Mr Travers concluded there was no single reason for the almost 30-year delay by the department in seeking the Attorney General's advice.

"The explanation lies in a constellation of reasons. These included a strong desire to protect what was regarded as an important source of own income by the health boards, a failure to attach due weight to the legal concerns because of a somewhat unfounded belief that there was a defensible legal case for the practice, an undue concern about political sensitivity, the embedding of the practice over time appeared to have weakened any inclination by the Department of Health to question it."

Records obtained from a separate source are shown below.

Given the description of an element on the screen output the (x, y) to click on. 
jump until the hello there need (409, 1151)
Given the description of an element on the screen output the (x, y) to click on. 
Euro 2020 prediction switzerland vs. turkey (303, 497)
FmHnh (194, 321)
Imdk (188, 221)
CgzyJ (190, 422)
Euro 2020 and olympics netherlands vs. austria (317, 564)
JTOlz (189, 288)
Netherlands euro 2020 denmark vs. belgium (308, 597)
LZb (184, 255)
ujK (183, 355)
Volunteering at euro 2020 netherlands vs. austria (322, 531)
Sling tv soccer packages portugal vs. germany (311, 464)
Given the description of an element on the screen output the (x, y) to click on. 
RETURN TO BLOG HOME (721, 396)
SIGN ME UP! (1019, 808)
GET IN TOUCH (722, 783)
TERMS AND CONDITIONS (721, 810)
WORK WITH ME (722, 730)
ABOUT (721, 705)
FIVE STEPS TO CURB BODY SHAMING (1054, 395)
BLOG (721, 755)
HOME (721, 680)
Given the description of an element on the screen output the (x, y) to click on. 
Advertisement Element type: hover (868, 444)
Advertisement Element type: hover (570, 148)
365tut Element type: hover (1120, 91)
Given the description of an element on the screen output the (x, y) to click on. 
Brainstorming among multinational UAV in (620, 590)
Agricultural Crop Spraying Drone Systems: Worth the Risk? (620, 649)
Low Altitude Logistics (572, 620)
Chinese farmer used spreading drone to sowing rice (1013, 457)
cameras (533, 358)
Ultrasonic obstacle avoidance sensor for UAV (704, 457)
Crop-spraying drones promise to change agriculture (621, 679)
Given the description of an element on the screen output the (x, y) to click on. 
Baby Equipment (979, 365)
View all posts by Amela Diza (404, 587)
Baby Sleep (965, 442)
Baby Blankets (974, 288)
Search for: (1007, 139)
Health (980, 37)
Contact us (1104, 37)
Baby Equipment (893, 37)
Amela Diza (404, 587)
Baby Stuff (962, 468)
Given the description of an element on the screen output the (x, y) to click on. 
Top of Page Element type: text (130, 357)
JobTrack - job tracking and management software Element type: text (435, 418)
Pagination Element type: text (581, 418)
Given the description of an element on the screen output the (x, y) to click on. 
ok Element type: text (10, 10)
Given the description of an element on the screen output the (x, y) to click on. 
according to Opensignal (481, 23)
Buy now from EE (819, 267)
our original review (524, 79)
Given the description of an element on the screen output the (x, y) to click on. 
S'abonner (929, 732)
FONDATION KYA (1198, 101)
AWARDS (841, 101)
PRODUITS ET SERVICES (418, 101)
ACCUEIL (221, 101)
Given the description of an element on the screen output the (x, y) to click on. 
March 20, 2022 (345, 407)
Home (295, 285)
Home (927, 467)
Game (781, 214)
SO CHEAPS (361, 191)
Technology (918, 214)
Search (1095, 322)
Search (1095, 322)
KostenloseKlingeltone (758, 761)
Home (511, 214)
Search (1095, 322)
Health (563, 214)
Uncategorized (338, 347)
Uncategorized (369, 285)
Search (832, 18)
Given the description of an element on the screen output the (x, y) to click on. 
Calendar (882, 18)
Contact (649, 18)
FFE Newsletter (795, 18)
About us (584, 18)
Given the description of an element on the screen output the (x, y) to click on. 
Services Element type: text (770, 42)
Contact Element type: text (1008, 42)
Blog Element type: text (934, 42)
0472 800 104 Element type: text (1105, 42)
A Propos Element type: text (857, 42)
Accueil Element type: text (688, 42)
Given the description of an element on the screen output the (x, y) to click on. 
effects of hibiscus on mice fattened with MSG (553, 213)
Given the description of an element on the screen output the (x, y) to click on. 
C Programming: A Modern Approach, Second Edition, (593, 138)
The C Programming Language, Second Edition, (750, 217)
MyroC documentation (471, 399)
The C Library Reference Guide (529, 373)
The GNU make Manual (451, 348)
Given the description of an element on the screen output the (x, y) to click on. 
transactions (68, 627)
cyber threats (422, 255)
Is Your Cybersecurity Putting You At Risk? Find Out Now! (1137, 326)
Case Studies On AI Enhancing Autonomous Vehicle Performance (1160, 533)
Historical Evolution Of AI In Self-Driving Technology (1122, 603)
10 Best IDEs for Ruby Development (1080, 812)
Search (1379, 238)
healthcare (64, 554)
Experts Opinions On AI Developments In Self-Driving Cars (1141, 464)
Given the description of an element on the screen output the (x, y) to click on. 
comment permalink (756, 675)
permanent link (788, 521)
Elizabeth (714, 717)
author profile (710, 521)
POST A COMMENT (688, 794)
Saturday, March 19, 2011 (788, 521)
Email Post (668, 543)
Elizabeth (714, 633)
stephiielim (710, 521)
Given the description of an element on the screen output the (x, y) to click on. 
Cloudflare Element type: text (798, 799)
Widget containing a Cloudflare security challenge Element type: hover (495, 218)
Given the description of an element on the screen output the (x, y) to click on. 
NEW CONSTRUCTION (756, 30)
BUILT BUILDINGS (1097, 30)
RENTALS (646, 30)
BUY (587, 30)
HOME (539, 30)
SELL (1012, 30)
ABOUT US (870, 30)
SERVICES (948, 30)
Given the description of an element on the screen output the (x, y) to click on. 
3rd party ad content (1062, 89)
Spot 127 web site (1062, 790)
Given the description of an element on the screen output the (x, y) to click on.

Other reasons included weaknesses of the risk assessment procedures in the department and "ultimately, poor overall corporate judgment in the Department of Health and Children in relation to the operational, legal, financial and political significance of the issues surrounding the practice of charge for long-stay care in health board institutions".

In summary, the report said, the fundamental reason for the long delay "lies in long-term systemic corporate failure".

"That failure is principally a failure of public administration which, essentially, failed to identify, recognise and acknowledge the difference between actions and practices widely regarded as fair and reasonable and supportive of the development and protection of essential public health services and actions and practices that were legally valid.

"The failure of administration was compounded by the fact that the solution to the dichotomy . . . was readily amenable to remedy through the introduction of a simple legislative amendment."

The failure was further compounded by ignoring for many years a range of legal advice which was left to one side in the persistent belief that the practices at issue were at least defensible in a legal sense, the report stated.